* [WHAT TO PRODUCE]: Each entry should be printed exactly, with its images omitted.

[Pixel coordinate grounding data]

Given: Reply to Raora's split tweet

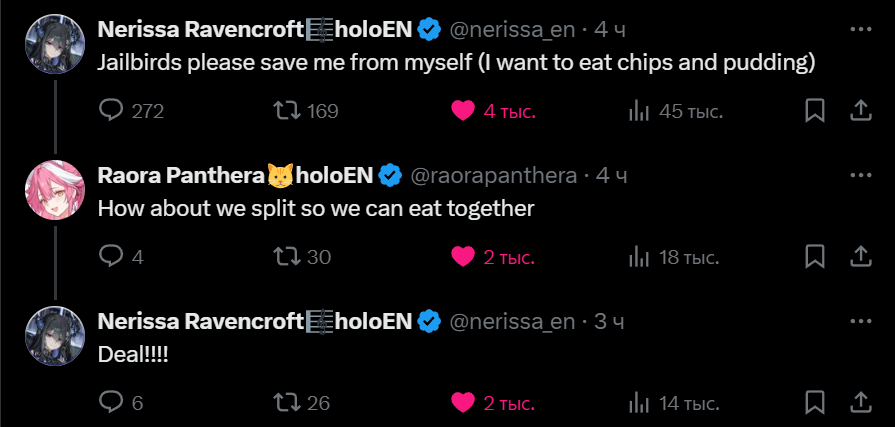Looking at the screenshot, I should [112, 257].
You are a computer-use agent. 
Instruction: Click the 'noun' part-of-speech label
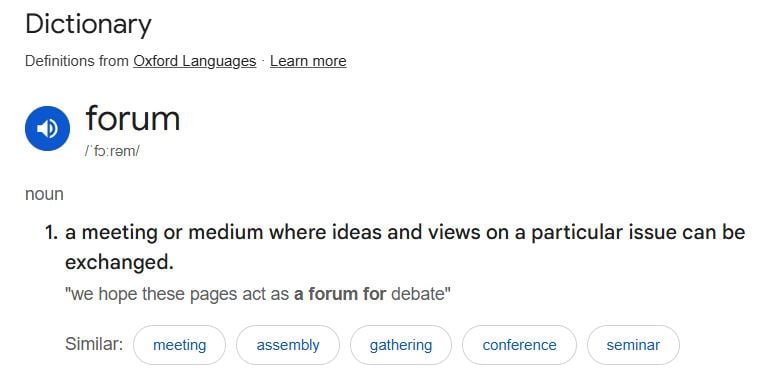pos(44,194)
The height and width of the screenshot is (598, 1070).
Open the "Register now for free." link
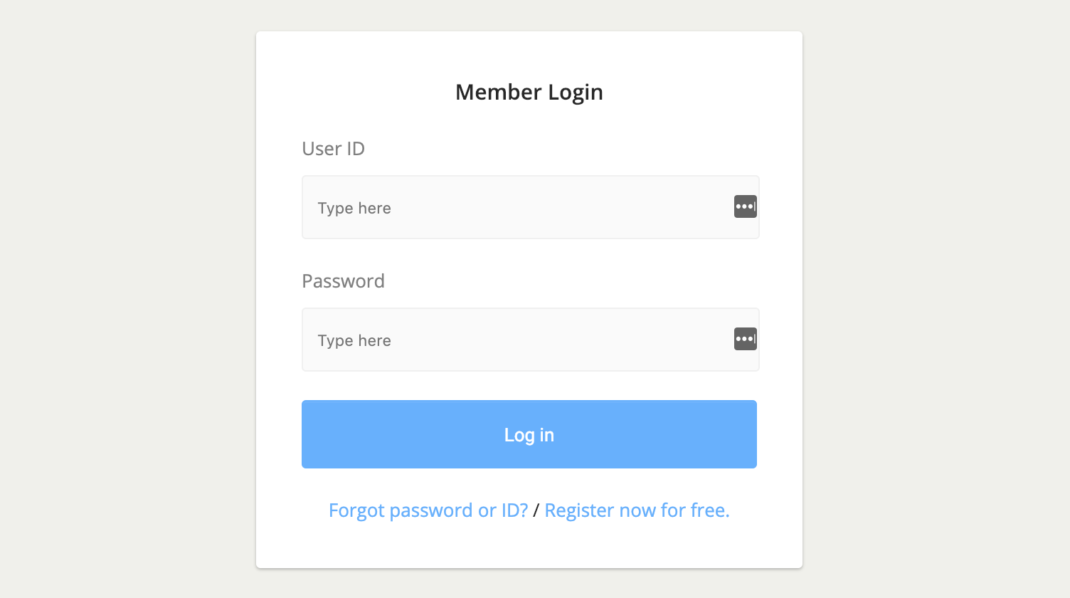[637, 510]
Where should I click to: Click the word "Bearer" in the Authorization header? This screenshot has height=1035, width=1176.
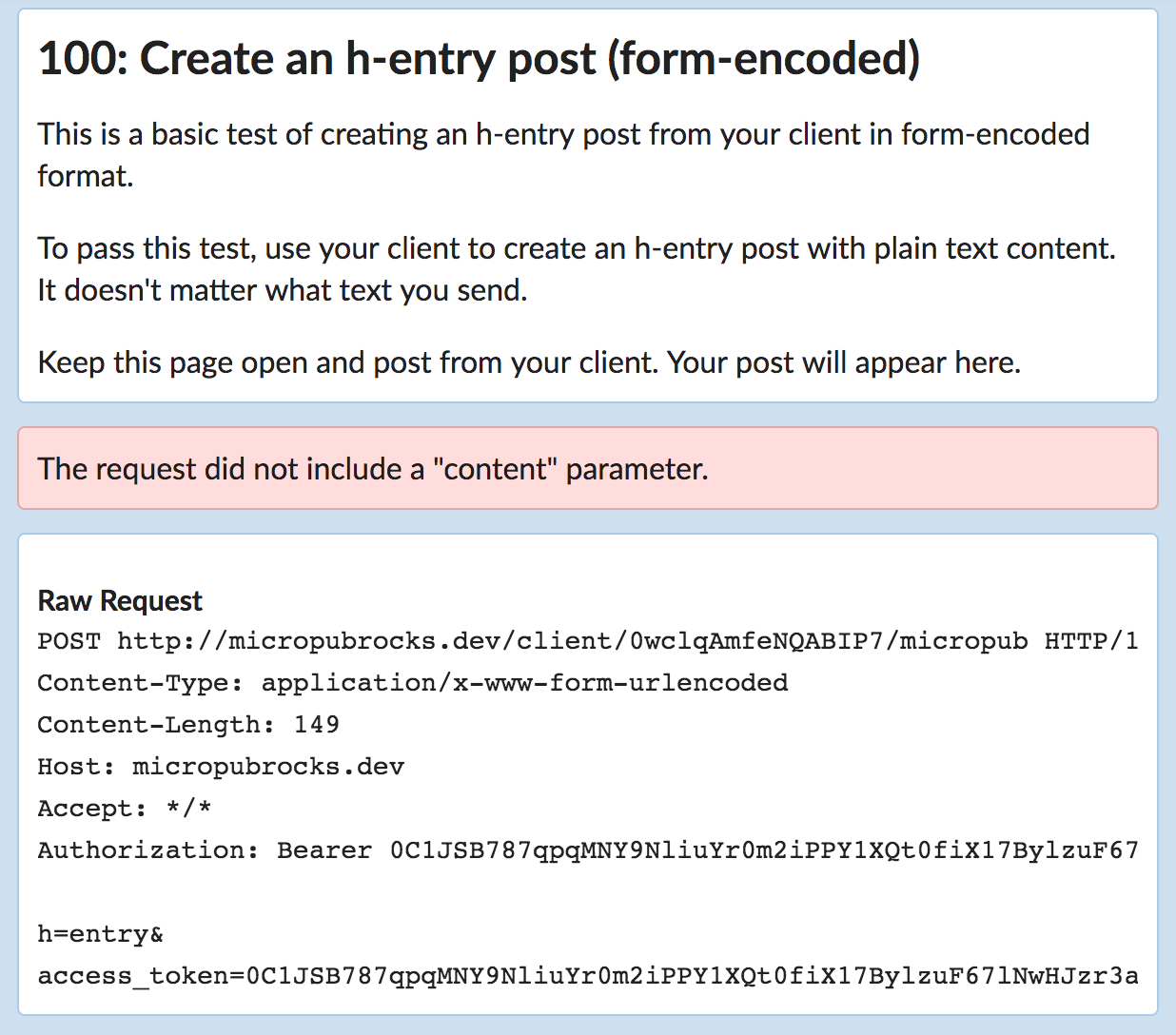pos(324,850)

* [SOLUTION]:
Given: Reply to Raora's split tweet

Looking at the screenshot, I should [112, 257].
You are a computer-use agent. 
Instruction: Click the 'noun' part-of-speech label
pos(44,194)
The height and width of the screenshot is (598, 1070).
Open the "Register now for free." link
[637, 510]
Where should I click to: Click the word "Bearer" in the Authorization header? This screenshot has height=1035, width=1176.
pos(324,850)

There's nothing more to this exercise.